BENICIA -- Facing a deadline, the Planning Commission has approved a cell tower at the Southampton Shopping Center despite concerns it could expose employees to radio waves.
The commission voted 5-1 last week to approve AT&T's proposed 43-foot telecommunications tower, which will resemble a clock tower -- without a clock, that is -- and be built on two parking spaces in the center's southwest corner.
AT&T officials have been pursuing the project for months. The original project application was submitted in November 2012, but several delays have slowed its progress -- including a city request to redesign the tower to blend in with nearby buildings. The tower's 12 antennas will be enclosed by the structure, which will be visible from Interstate 780. It also will provide potential space for center merchants to place signs promoting their businesses.

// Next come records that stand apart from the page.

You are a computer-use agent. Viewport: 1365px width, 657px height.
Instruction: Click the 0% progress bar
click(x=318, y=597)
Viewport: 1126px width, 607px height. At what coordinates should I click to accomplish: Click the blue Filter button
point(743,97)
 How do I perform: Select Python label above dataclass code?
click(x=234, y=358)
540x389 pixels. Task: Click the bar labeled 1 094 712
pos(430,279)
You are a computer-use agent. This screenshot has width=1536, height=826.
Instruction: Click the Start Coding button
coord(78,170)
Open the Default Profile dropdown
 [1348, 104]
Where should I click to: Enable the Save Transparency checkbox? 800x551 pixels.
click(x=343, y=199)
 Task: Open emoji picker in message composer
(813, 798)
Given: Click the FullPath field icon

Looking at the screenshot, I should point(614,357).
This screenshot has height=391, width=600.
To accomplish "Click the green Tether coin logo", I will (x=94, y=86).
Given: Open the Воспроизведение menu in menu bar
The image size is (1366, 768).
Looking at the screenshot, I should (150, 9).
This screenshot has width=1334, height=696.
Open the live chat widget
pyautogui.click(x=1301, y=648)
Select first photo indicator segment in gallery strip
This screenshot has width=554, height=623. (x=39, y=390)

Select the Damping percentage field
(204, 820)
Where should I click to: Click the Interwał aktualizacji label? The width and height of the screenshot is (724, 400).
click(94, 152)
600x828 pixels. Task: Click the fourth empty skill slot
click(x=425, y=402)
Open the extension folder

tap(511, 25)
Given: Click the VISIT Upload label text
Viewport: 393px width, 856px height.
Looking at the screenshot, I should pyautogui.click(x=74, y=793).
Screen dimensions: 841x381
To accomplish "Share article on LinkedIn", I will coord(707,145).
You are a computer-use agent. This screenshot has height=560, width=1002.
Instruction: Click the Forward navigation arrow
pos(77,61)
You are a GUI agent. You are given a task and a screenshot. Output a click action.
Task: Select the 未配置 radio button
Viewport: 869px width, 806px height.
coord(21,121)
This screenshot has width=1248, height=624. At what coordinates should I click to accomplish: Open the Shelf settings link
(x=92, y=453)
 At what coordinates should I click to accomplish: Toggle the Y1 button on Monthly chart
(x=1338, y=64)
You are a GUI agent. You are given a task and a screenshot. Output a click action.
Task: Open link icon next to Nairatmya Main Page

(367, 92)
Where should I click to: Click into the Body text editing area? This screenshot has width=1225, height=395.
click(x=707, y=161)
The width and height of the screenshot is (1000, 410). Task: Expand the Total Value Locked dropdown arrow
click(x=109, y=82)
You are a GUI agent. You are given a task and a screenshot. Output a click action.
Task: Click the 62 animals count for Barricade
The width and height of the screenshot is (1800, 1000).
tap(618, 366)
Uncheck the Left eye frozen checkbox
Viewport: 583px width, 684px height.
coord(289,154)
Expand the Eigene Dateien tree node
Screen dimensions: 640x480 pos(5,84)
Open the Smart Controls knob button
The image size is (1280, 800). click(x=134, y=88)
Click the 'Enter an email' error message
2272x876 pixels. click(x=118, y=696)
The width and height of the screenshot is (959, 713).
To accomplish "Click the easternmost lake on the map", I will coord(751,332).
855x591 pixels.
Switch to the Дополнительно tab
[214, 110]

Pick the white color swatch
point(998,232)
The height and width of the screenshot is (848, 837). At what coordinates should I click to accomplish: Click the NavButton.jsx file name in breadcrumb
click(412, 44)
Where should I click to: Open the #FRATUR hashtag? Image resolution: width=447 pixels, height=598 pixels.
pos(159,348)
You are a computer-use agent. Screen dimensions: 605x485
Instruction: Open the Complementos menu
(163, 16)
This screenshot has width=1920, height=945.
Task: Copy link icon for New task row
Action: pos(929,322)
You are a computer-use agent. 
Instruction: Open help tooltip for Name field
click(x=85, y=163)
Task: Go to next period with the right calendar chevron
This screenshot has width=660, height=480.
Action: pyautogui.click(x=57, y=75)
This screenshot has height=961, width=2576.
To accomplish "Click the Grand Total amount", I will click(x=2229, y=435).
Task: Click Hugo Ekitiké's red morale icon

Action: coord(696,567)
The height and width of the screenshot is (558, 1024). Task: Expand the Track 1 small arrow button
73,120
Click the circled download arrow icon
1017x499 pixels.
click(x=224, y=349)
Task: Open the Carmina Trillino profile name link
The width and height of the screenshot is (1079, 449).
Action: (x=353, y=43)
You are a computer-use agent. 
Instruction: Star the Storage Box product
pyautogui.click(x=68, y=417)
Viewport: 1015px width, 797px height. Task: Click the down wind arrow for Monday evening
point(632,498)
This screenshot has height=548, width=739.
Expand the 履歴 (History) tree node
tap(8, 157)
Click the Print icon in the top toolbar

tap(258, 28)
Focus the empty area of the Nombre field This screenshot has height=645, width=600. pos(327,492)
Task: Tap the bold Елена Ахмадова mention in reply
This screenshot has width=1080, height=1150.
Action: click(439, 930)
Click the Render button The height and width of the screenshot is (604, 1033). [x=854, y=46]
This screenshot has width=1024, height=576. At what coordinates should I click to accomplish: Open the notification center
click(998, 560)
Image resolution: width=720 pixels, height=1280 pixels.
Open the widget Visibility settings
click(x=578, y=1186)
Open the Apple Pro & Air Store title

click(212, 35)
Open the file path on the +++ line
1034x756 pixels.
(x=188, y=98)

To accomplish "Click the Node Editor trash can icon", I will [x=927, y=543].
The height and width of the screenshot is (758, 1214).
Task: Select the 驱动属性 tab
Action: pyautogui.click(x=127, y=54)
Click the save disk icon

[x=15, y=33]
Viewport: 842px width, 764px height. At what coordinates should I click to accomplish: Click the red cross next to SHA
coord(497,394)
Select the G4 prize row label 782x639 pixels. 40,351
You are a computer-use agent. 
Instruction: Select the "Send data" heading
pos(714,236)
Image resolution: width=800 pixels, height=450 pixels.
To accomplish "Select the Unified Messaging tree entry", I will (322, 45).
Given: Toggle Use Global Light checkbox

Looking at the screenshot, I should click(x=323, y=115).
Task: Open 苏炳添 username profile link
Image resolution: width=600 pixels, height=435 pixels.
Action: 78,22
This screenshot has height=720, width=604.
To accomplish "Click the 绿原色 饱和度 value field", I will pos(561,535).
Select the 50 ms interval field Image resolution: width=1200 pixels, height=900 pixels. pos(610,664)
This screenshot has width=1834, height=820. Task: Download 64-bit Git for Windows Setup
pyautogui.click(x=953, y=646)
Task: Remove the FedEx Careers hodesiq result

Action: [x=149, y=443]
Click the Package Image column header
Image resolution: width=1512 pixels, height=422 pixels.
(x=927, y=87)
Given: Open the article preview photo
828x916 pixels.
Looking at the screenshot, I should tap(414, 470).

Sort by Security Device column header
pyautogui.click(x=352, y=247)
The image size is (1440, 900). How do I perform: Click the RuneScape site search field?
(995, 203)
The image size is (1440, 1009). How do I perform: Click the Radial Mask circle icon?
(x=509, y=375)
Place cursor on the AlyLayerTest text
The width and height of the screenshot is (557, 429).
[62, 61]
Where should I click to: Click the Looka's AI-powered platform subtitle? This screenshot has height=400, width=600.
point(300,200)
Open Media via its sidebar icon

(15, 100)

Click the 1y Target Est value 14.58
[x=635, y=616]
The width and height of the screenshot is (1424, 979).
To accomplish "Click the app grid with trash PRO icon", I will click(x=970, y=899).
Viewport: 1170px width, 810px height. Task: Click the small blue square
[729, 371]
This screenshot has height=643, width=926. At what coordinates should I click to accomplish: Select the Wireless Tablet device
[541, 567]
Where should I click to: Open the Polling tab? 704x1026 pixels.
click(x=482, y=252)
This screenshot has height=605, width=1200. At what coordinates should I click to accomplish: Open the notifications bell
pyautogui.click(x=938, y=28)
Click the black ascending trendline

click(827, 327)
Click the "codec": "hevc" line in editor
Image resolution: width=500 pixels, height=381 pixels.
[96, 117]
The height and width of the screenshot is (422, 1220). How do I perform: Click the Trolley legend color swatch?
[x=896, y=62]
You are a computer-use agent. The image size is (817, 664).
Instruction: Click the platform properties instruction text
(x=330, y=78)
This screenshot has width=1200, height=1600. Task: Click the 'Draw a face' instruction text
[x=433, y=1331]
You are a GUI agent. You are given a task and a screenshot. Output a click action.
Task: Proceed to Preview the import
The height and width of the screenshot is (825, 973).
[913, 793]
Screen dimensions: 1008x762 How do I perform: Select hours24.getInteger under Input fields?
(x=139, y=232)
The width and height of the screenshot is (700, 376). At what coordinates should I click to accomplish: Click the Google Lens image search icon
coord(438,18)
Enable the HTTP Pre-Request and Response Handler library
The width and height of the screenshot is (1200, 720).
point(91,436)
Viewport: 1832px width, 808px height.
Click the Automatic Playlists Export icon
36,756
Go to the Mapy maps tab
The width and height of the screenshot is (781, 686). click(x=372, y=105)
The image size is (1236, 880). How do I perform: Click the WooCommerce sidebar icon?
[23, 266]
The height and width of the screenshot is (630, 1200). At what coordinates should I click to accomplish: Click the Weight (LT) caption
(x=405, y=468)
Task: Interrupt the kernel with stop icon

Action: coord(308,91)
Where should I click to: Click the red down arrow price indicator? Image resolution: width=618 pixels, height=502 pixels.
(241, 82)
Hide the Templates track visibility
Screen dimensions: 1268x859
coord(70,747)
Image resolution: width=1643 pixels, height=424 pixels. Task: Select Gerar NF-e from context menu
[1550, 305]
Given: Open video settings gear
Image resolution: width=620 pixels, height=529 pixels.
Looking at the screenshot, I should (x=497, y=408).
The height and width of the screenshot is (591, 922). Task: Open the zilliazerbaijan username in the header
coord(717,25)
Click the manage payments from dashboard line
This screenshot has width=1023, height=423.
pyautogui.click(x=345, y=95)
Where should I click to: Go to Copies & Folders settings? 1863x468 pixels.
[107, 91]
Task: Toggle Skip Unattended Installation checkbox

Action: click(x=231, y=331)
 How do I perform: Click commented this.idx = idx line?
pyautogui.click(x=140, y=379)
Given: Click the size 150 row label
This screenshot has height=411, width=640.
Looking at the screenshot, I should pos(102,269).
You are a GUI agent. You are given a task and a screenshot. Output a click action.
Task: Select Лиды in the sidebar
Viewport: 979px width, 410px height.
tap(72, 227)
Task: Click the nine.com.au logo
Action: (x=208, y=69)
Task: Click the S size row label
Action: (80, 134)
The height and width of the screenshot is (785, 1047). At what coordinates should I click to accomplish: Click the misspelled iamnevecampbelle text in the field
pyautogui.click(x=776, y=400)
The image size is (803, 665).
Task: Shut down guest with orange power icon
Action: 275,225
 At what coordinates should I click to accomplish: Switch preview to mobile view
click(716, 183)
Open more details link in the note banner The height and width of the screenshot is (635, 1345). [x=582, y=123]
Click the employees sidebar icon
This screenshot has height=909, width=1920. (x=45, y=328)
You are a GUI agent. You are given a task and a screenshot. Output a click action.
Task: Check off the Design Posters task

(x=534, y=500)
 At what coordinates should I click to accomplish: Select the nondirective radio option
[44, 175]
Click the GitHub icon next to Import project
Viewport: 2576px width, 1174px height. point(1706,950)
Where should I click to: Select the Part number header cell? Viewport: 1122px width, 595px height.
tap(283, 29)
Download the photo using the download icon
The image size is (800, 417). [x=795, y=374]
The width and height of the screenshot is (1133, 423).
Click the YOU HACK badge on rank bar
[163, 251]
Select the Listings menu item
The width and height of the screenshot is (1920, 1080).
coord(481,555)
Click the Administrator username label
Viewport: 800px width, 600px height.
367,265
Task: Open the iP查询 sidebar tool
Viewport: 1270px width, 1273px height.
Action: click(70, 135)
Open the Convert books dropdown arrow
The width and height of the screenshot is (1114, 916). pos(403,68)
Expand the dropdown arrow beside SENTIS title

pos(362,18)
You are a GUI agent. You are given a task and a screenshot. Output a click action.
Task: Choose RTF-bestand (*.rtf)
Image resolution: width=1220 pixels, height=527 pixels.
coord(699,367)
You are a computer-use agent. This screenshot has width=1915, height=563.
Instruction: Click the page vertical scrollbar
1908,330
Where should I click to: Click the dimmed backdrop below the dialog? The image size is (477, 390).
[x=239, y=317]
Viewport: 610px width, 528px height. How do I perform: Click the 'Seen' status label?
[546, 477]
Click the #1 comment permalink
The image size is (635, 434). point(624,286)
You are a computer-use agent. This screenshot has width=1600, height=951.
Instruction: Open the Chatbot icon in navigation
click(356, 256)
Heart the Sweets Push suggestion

According to project materials, the tower will boost wireless capacity of Benicia customers and fill a coverage gap created by AT&T's planned removal of its Martinez tower, which the network says is too tall and causes interference. The facility's goal is to serve homes, businesses and motorists on 780 in the area bounded by Southampton Road, West Seventh Street and Military West.
Competitors Metro PCS and T-Mobile already have roof-mounted towers at the center.
Despite the supposed public benefit, Ace Hardware store owner Gene Pedrotti asked the panel to reschedule the vote to allow more tenants to weigh in. He said many business owners in the center were unaware of the project.
"My colleagues don't know about it," said Pedrotti, who's been a center tenant for more than two decades. "Nobody is aware of it. There's hundreds of employees under these towers ... that's a concern as an employer."
Under the city's municipal code, property owners within 300 feet of a project must be notified. Notice also must be posted on the project site, which the city did last month and again on Thursday morning after learning the original fliers had been torn down, principal planner Amy Million said.
However, the city was not legally required to send notice to area residential and commercial tenants.
Although some commissioners expressed interest in postponing the decision, city officials told them that AT&T would have to agree to the delay because federal law requires local governments to process applications for wireless communication facilities "within a reasonable period of time."
That deadline -- which already was extended once -- expired the day of the meeting.
When commissioner Steve Young asked whether the project could be delayed 30 days, AT&T site-acquisition lead Stephen Graham said he wasn't authorized to grant the request. Under Federal Communications Commission rules, failure to meet the deadline would have enabled AT&T to sue the city.
According to the applications materials, AT&T evaluated potential sites at Benicia High School and Benicia Middle School; however, district Superintendent Janice Adams told the Times-Herald the middle school wasn't discussed in casual talks with AT&T more than a year ago.
AT&T further claimed the district declined its offer to lease space. But Adams said no formal proposal was made.
When Young pressed for details, Graham backpedaled.
"I can't make a statement on that without going back to verify exactly what happened," Graham said. "But certainly an outreach was made ... and it was not successful."
Young was the only commissioner to vote against the proposal.